→ To-do item: Pull out every line in the listing below that contains the string "total".

→ Dataset extract:

-- Opening Marker --

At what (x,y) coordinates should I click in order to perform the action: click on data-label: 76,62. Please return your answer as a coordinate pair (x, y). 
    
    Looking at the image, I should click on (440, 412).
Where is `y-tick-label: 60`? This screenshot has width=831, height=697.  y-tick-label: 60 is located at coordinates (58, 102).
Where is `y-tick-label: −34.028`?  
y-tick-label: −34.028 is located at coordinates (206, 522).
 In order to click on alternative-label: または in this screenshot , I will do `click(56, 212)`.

-- Closing Marker --
-- Opening Marker --

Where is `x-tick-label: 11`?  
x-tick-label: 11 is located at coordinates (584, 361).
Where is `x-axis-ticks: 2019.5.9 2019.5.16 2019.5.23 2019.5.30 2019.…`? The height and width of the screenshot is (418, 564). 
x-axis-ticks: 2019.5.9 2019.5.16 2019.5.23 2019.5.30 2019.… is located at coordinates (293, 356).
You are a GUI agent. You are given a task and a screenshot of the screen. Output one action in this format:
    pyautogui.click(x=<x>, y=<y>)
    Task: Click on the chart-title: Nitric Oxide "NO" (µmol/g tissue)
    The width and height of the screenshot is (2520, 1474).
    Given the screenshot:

-- Closing Marker --
-- Opening Marker --

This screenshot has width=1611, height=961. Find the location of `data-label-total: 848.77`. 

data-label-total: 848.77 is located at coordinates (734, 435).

-- Closing Marker --

→ Task output:
This screenshot has width=1611, height=961. Find the location of `data-label-total: 848.77`. 
data-label-total: 848.77 is located at coordinates (734, 435).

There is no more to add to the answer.